11.5 The outputs of the ML API
There are several different types of the outputs of the ML API. First the ML API outputs some information about the learning settings. Those information will be printed in the Messages Window of the GATE GUI and also into the log file “logFileForNLPLearning.save”. The amount of the information displayed can be set via the VERBORSITY parameter in the XML configuration file. The main output of the learning system are the results of the ML API, which are different for different usage modes. In training mode the system produce the learned models. In applicaiton mode it annotates the documents using the learned model. In the evaluation mode it displays the evaluation results. Finally in ProduceFeatureFilesOnly mode it produces several feature files for the current corpus. In the following we explain the outputs for different learning modes, respectively.
Note that all the files produced by the ML API, including the log file, are in the sub-directory “savedFiles” of the working directory where the XML configuration file is in.
11.5.1 Training results
When the ML API is in the training mode, its main output is the learned model stored in one file named “learnedModels.save”. For the SVM, the learned model file is a text file. For the learning algorithms implemented in Weka, the model file is a binary file. The output also includes the feature files described in subsection 11.5.4.

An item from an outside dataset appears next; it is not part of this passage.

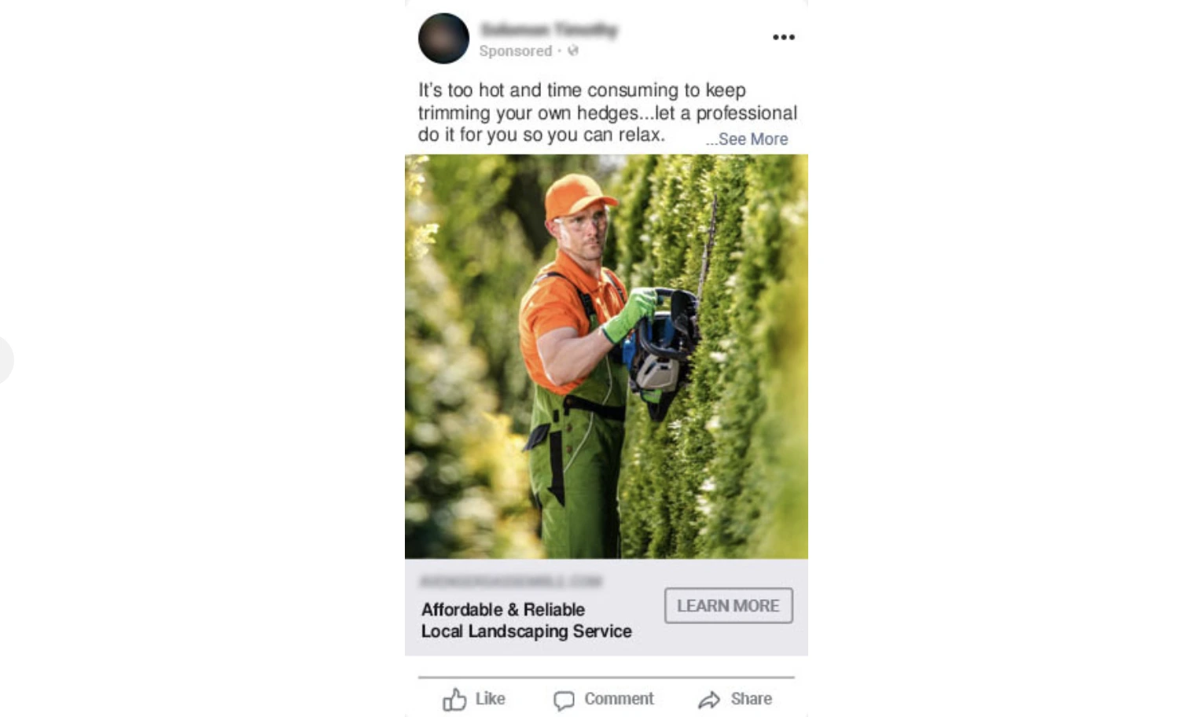The width and height of the screenshot is (1195, 717).
Task: Click the blurred website domain above headline
Action: tap(511, 581)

11.5.2 Application results
The main application result is the annotations added into the documents. Those annotations are the results of applying the ML model to the documents. The type of the annotations is specified in the class element in the configuration file. The class label of one annotation is the value of the annotation feature also specified in the class element. The annotation has another feature with name as “prob” which presents the confidence level of the learned model on this annotation.
11.5.3 Evaluation results
The ML API outputs the evaluation results for each run of the evaluation and also the averaged results over all the runs. For each run, it first prints the message about the names of documents in corpus for training and testing, respectively. Then it displays the evaluation results of this run — first the results for each class label and then the micro-averaged results over all labels. For each label, it presents the name of label, the number of instances belonging to the label in the training data, and the F-measure results on the testing data — the numbers of correct, partial correct, spurious and missing instances in the testing data, and the two types of F-measures (Precision, Recall and F1): the strict and the lenient. The F-measure results are obtained by using the AnnotationDiff Tool which is described in Chapter 13. Finally the system presents the means of the results of all runs for each label and the micro-averaged results, respectively.
11.5.4 Feature files
The ML API produces several feature files from the documents with the GATE annotations. These feature files could be used by user for evaluating the learning algorithms not implemented in this plug-in. In the following we describe the formats of those feature files. Note that all the data files described in the following can be obtained by selecting the run time parameter learningMode as “ProduceFeatureFilesOnly”. But you may get some of data files when you use other learning mode.
NLP feature file. This file, named as NLPFeatureData.save, contains the NLP features of the instances, which are defined in the configuration file. The first few lines of an NLP feature file for information extraction are as
Class(es) Form(-1) Form(0) Form(1) Ortho(-1) Ortho(0) Ortho(1)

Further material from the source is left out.